There is one cop who is new to the area and just started there today though, and she is not evil. Or at least, she isn’t until the very end when things get downright strange and she makes a choice that I truly can’t connect to her character at all. If you have seen this movie, please answer me this: “Whaa!?!?!?!” That’s my question about the very last scene.
Everything gets explained pretty clearly in this movie, it’s not left vague and mysterious, but there is that decision she makes that just doesn’t even begin to make sense to me. Maybe I missed some key subtext in there? I just don’t know. But overall, this is a far far better movie than The Traveler. It is, like Proxy, chock full of crazy people (at least two of the seemingly-normal people in this movie turn out to be serial killers in their spare time! And those are just the people with the highest body counts, everybody else is pretty far off the rails too). Oh, and speaking of odd decisions, I still don’t understand what made the captain return to the station to do what he did. I mean, yeah, there were some weird hallucinations and he was into Bible stuff and killin’, but none of that adequately explains him flipping around into a complete nutjob. So that’s weird. I guess you could say on the whole, I didn’t understand the characters’ motivations in this movie. Even the villain, who turns out to be a pretty widely known mythological figure - his entire scheme of making these people die doesn’t really fit anything I’ve ever heard about what he does. It just seems random.

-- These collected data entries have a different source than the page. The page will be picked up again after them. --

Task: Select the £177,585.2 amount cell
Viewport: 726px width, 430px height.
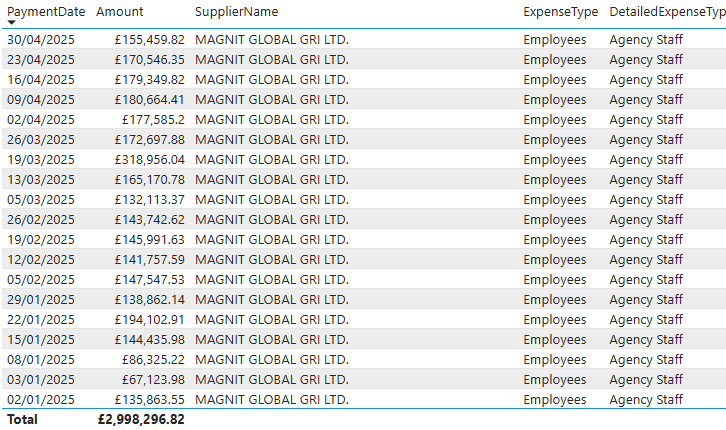Action: (x=153, y=120)
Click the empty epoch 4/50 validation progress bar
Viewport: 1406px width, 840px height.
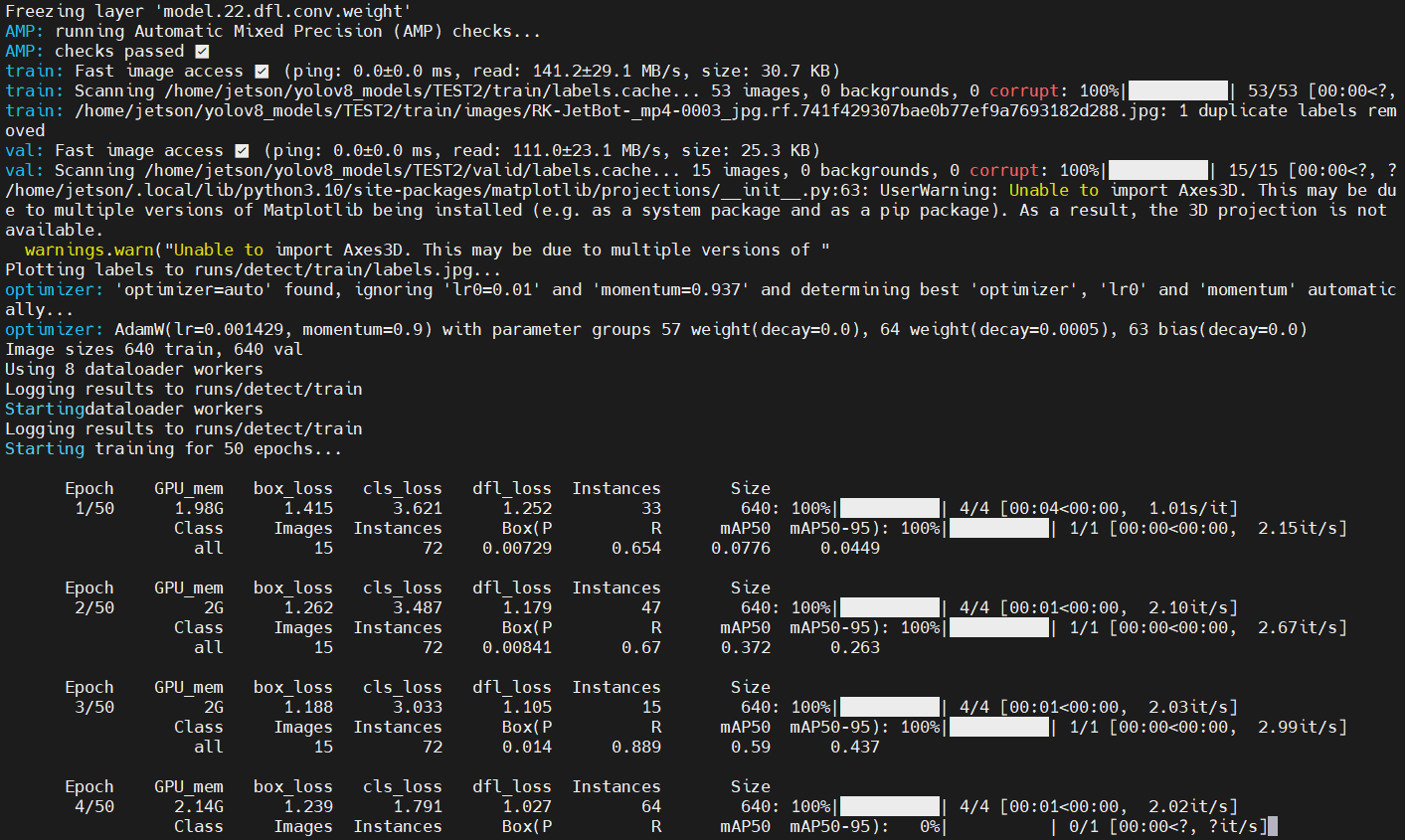coord(999,827)
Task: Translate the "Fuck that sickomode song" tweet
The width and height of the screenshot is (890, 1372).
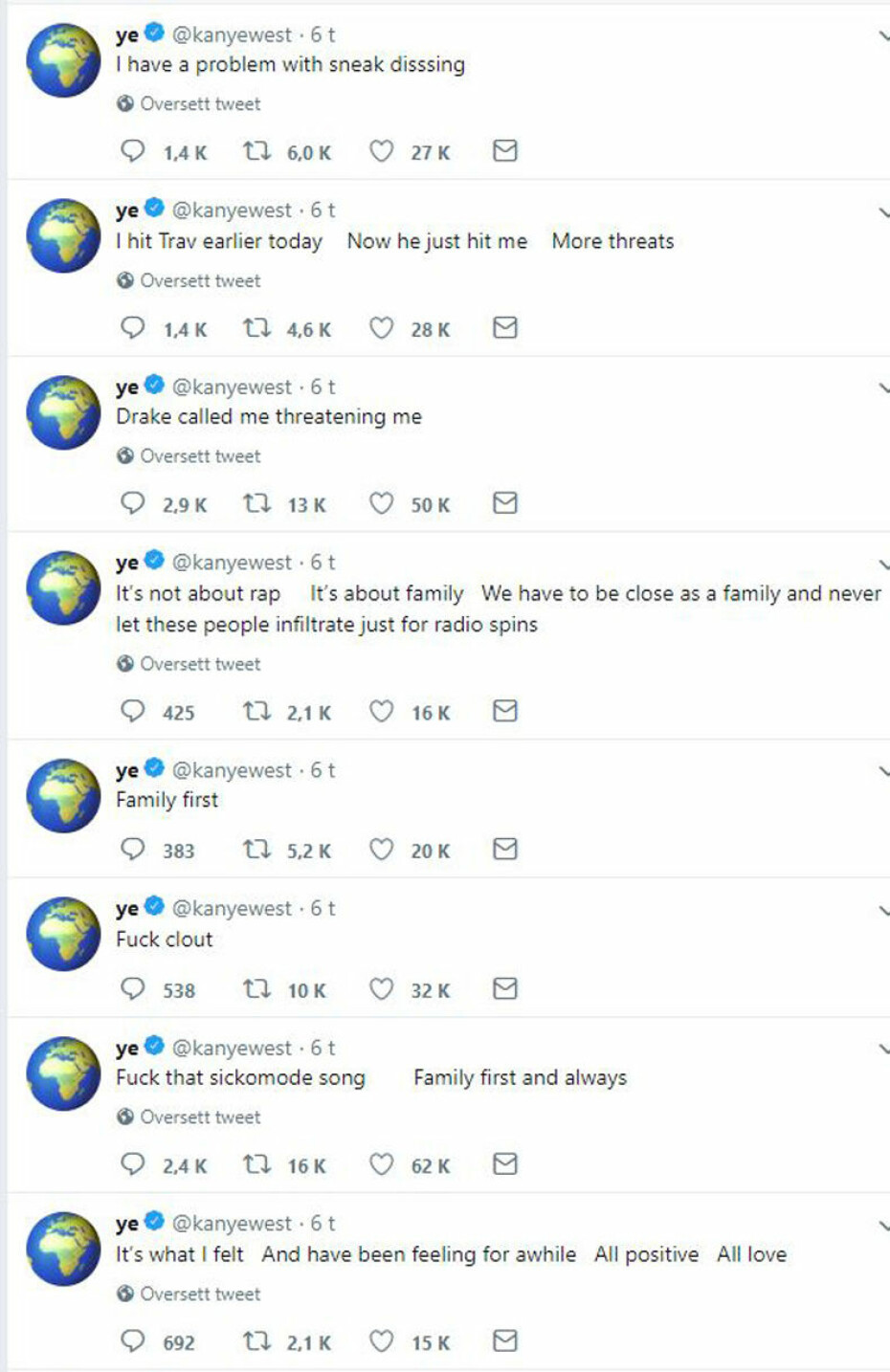Action: tap(200, 1117)
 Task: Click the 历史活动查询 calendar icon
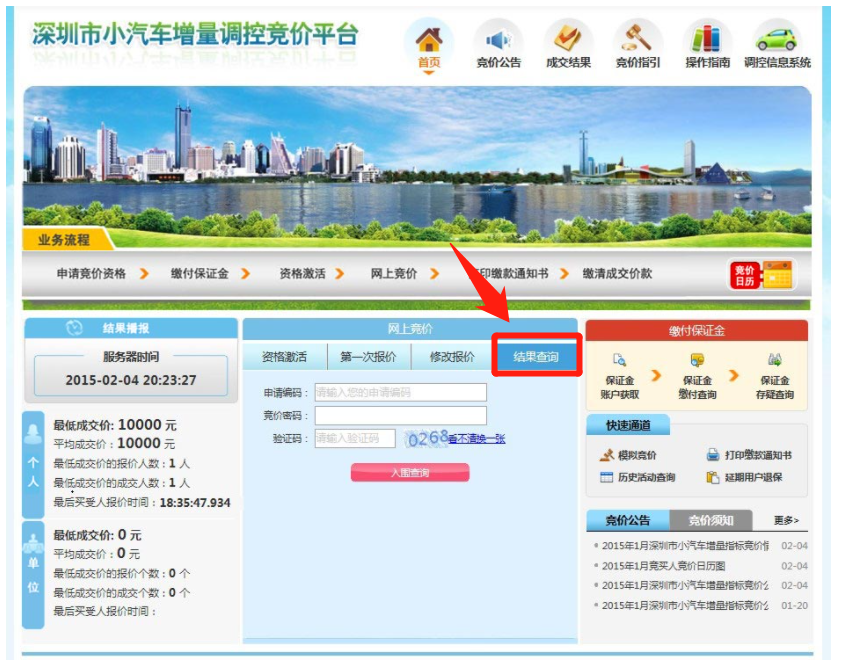(607, 478)
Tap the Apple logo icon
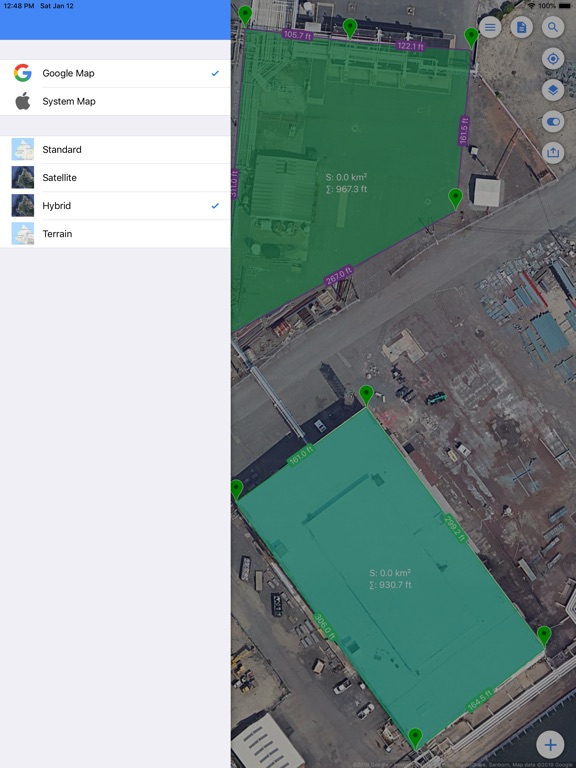This screenshot has height=768, width=576. (x=23, y=101)
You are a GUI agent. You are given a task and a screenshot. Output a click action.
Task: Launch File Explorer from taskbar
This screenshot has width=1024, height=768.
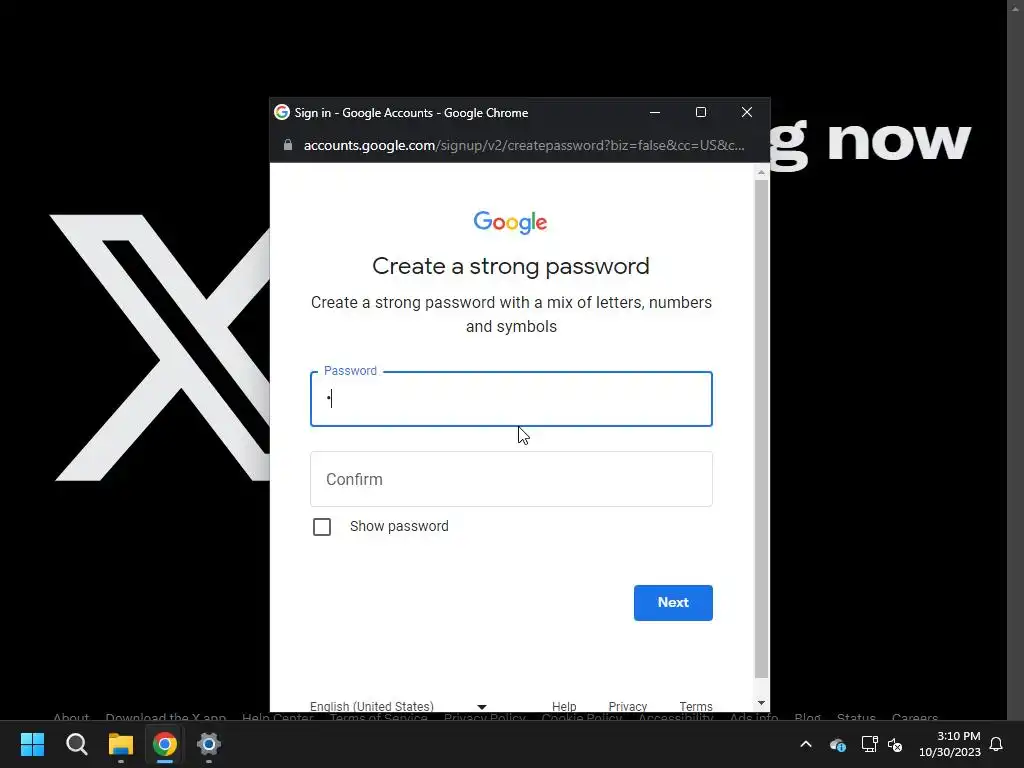(121, 744)
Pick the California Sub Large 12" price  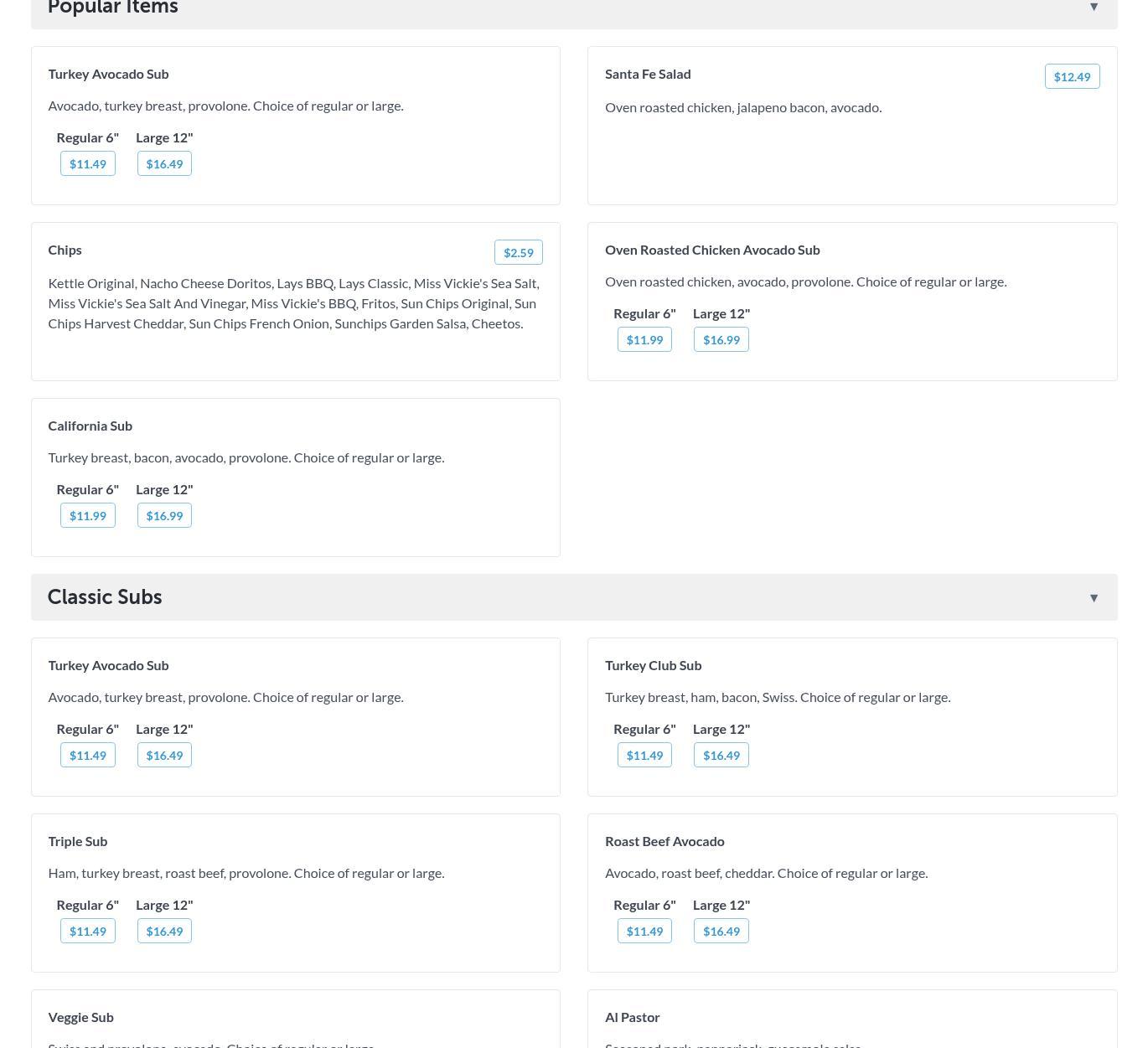click(164, 515)
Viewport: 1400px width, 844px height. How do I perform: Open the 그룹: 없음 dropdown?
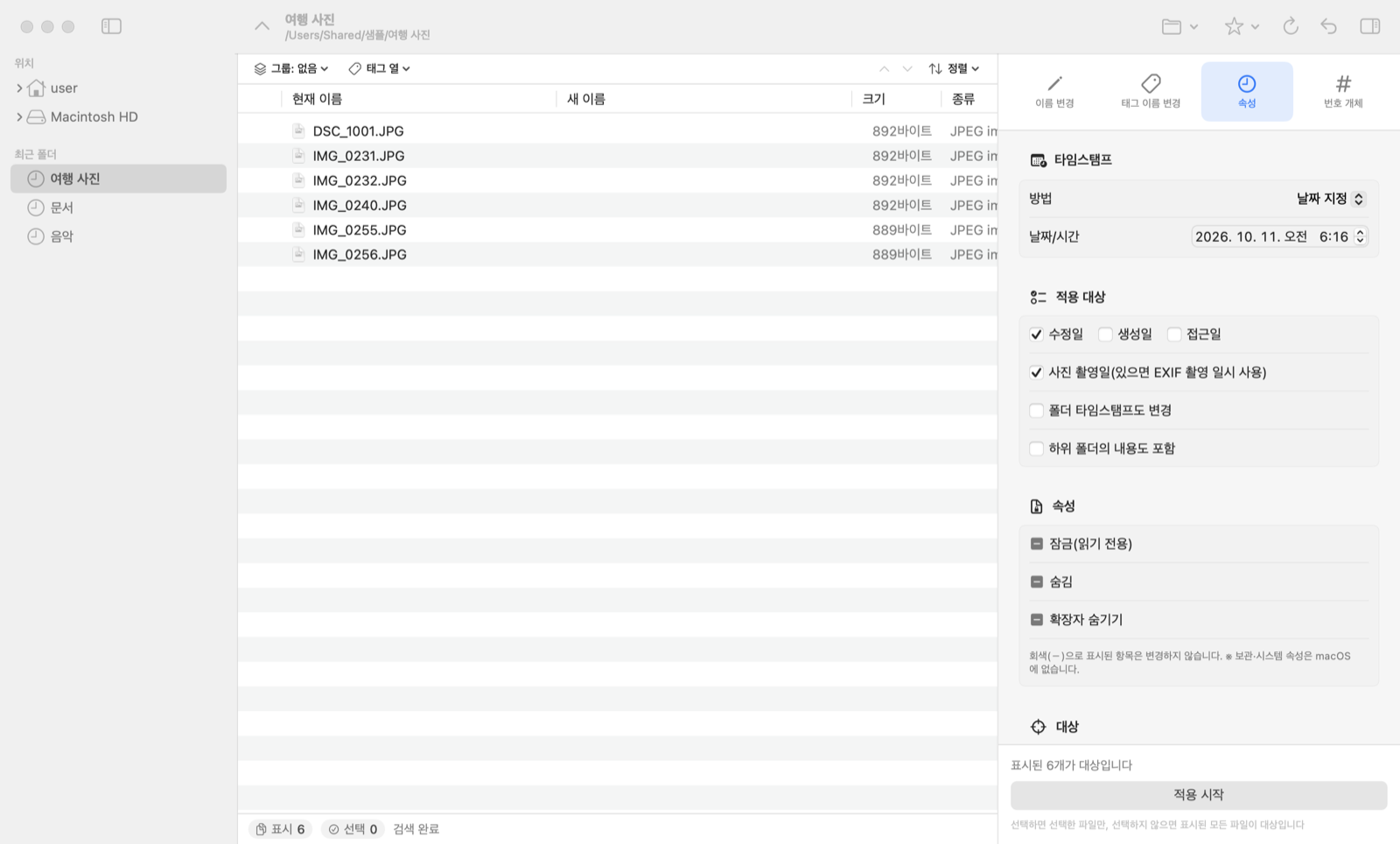[x=291, y=68]
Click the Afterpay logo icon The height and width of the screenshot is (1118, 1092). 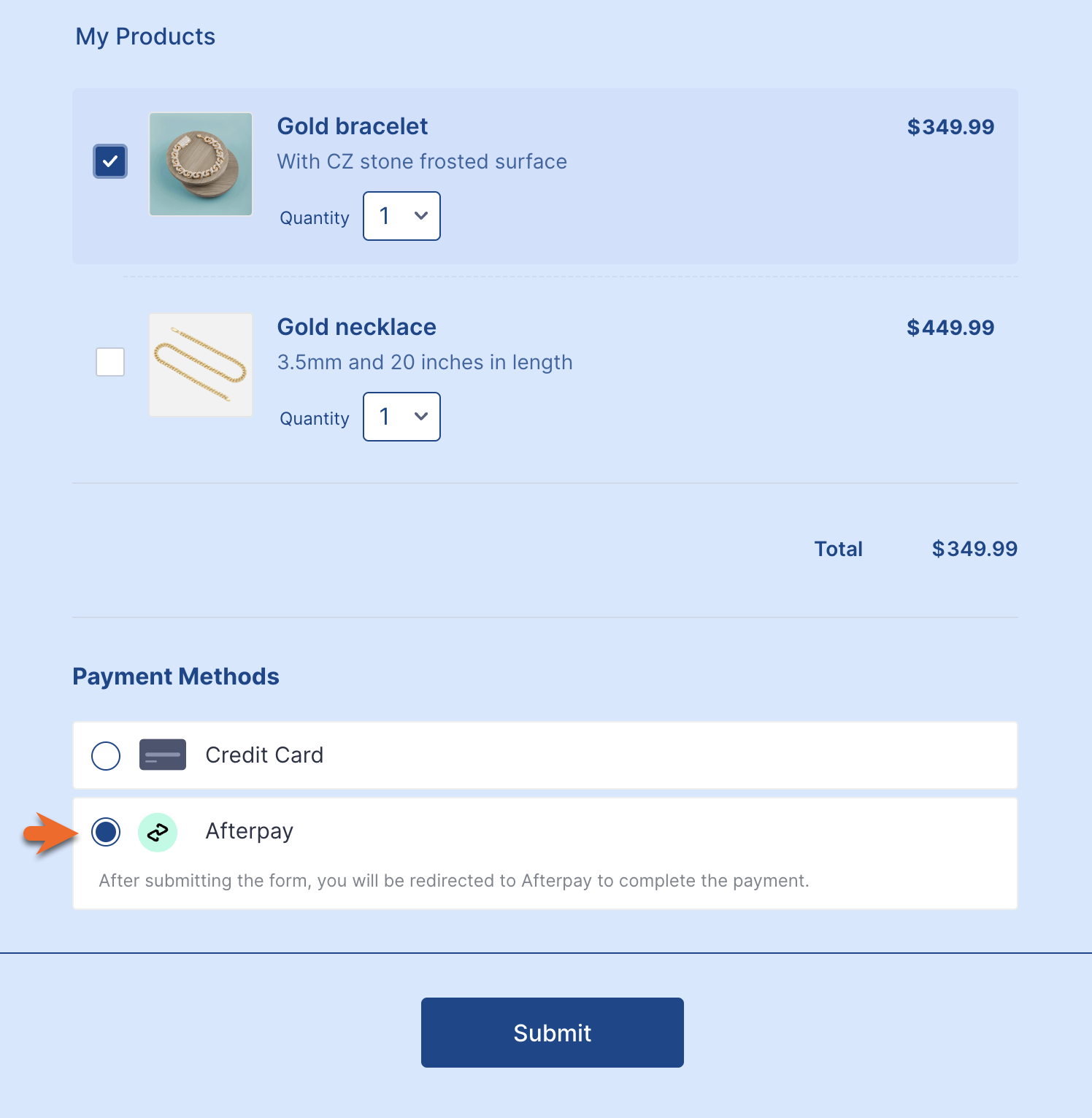(158, 832)
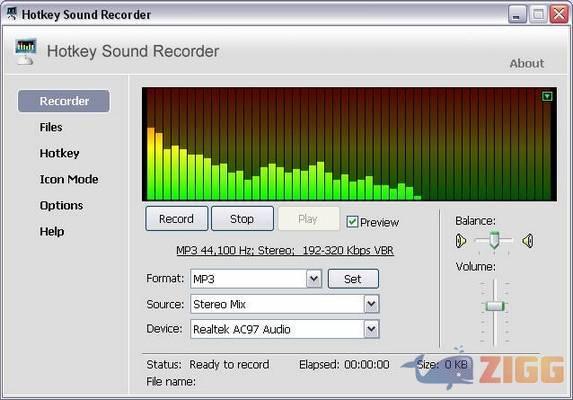
Task: Click the Set format button
Action: coord(353,279)
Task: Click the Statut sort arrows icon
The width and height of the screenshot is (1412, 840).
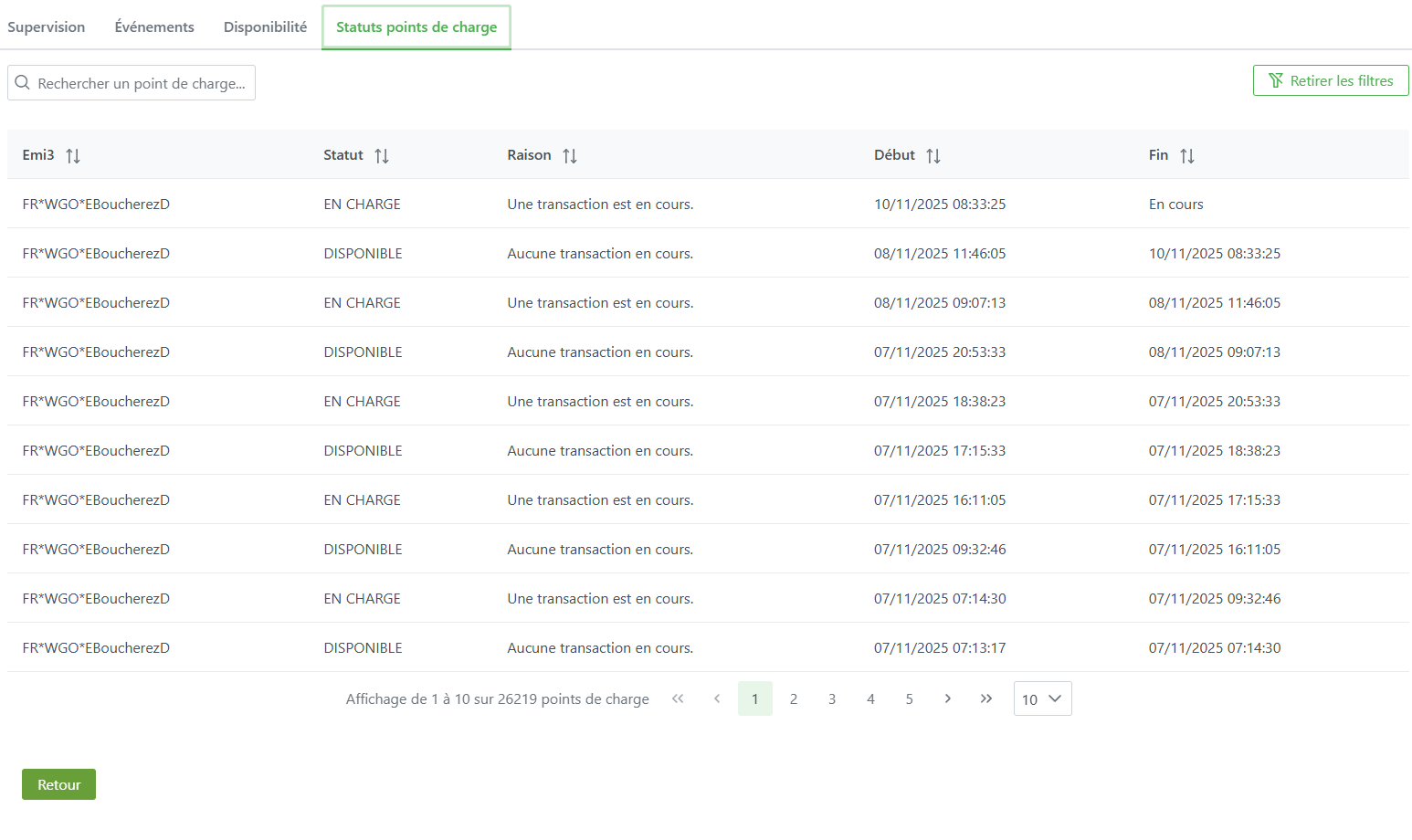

My Rating: 3.5/5 Val Kilmerlessnesses.
My Movie Idea: I feel like this practically
was my movie idea for The Traveler! Not quite how I described, but it was certainly that movie done better. I didn’t have any particularly grand notions while watching this in truth. The only thing that sprang to mind mid-movie (this is a bit of a spoiler for this movie, and it’s not super interesting so feel free to skip it) was how they often have something like this: a demon or perhaps the devil driving people to die in some way. They do it because it’s visceral and a clear threat. Nobody wants to die, so an entity causing death is a good threat for a movie. But it’s not really what the devil would want. He doesn’t want people to die, who cares whether you get their soul now or in 50 years, when you live forever? What he should be trying to do is corrupt nice people to make them evil so he gets their souls later on down the line. That I think could be more interesting. Instead of making the bad people kill themselves, make the good people get confused and twisted up into being evil - perhaps by making them kill bad people! Then he gets the bad soul right now, and the good soul has gone bad, so he’ll get it later! Or he can arrange one of the other good people to kill them. Or even forget magically making them do things they wouldn’t, just talk to them and make them see things in such a way that they actually decide immoral stuff is moral, something like that. That’s what the devil should be about - twisting you around so you think you’re doing good when you’re really not. More psychological, less ramming-your-head-into-metal-bars.